# SUPPLIED TEXT
• • •

BY GEORGE BANKER
BETHESDA, MD--You don't let a good thing go after 21 years. Right before things hit bottom, the Bethesda Chase 20K underwent a change. The Montgomery County Department of Recreation teamed with the Rock Bottom Brewery and Restaurant of Bethesda to sponsor the "New" Bethesda Chase 10K (Sunday, March 7, 1999) to usher in the 22nd running.
The race started and finished at the Rock Bottom Restaurant and Brewery. All of the hills were not removed--a half-mile segment on Cedar Lane going from Wisconsin to Old Georgetown Road (after mile three). It was a level playing field as all of the runners had to battle a fierce wind and cold temperatures which was going to produce slow times. The race had about seven hundred registered runners.
"I thought it was great. We designed the course to make it a friendly race for the average runner. I think everything worked the way we wanted it to. All of the people in downtown Bethesda supported the race," said Edward Wrothe of the Montgomery County Recreation Department. Wrothe was one of the designers of the old course which was famous for its tremendous hills.
The old course was so tough the records for the Masters were set in 1978 and never lowered. The men's was set at 1:05:14 by Ben Wilson. Marge Rosasco set the women's Masters record with 1:16:57. Rosasco turned around in 1979 and won the women's division overall with 1:15:53. The men's open record was set in 1981 by Malcom East with 1:01:05. Patricia McGovern set the women's record in 1985 with 1:12:42.
Leaving the restaurant, a tight pack of four runners were led by Philipe Kozub of Bethesda and Jeffrey McCarthy of Washington, going into the first turn onto Woodmont Avenue where the runners went south to turn at Bradley to reach Wisconsin Avenue.
There was a two-mile stretch where the wind was hindering performance. Russell Crandall of Washington was leading the pack. Going into the second mile, the time was 10:36. Crandall was sailing along doing all of the work. Brian Ferrari of Hagerstown was holding the number-two spot. Tucked in third was McCarthy followed by Hausenfluck. They were all fighting a head wind. The trailing pack had thinned out and was out of the hunt. It was a four-person race with the hill yet to come.
The lead female from the start was Altieri with Anita Freres of Rockville less than a minute back. Altieri was running smooth into the wind and not giving up any ground as Freres attempted to close in. Closely behind Freres was Desiree Ficker of Potomac sitting and waiting.
The winning Masters (age 40 and over) was George Buckheit of Fairfax with 34:47, in fifth place. Jim Whitnah of Chevy Chase was second with 35:40, in 13th place.
"I'm real pleased, it's not a financial thing with us. If we can get a break in the weather. We want to help mold the community. Our goal is to help other businesses. The Bethesda Partnership has been fantastic," said Bruce Earle of the Rock Bottom Restaurant and Brewery.
"We are glad that the Department of Recreation and Rock Bottom were able to bring the event off. It helps a good cause. I am trying to get back into it. It was a lot of fun, cold and windy. On Cedar it was tough and I was pushing myself. I wanted to finish in less than an hour but I did a 1:01:40," said Catherine Chapman of the Bethesda Urban Partnership.

• • •

# GIVEN INFORMATION

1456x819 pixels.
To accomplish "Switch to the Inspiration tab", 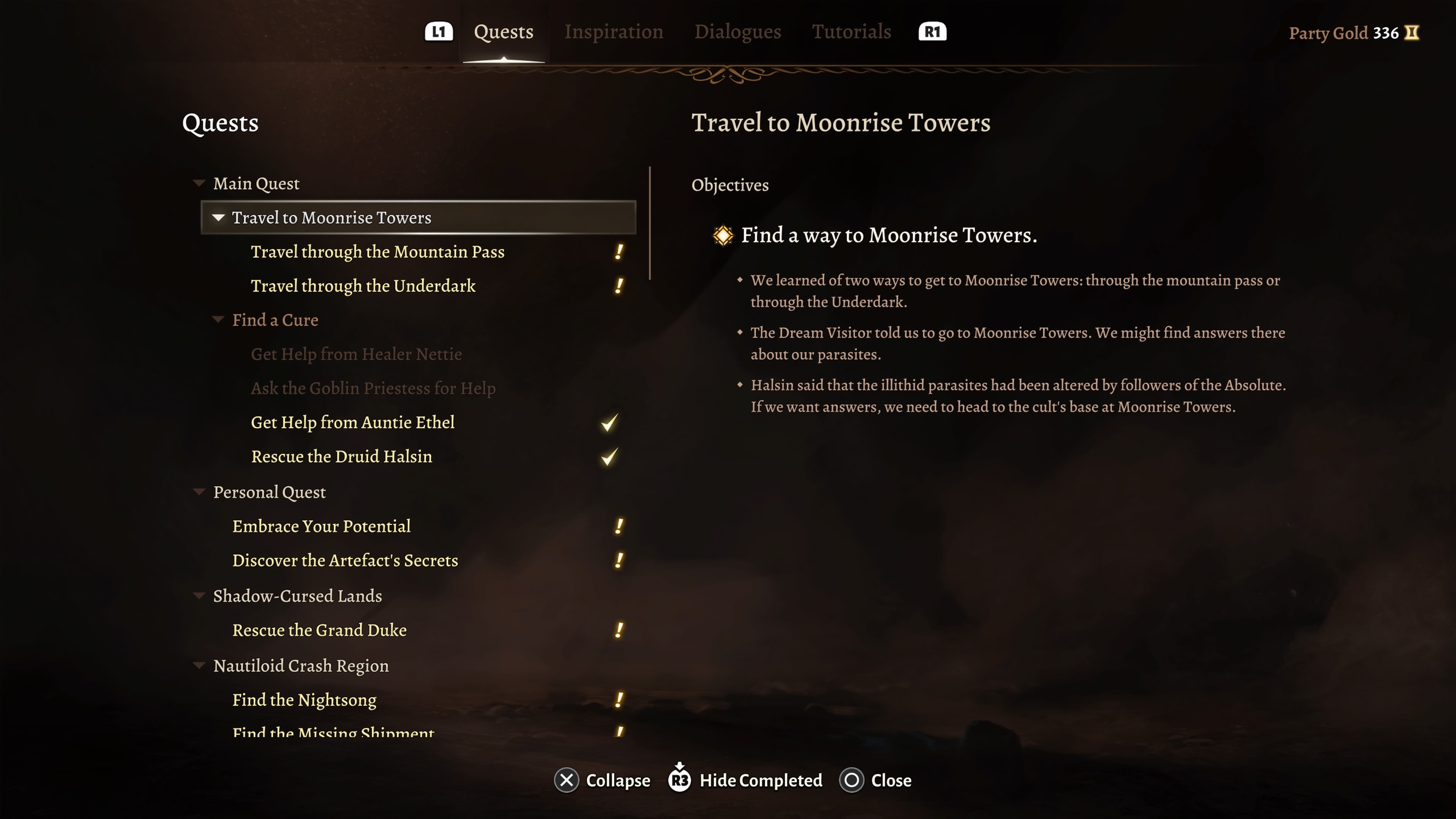I will pos(614,31).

• • •

# REQUIREMENTS
In the Bethesda Chase race report, who set the women's Masters record on the old course, and what was the time?

# SOLUTION TO THE PROBLEM
Marge Rosasco, with 1:16:57.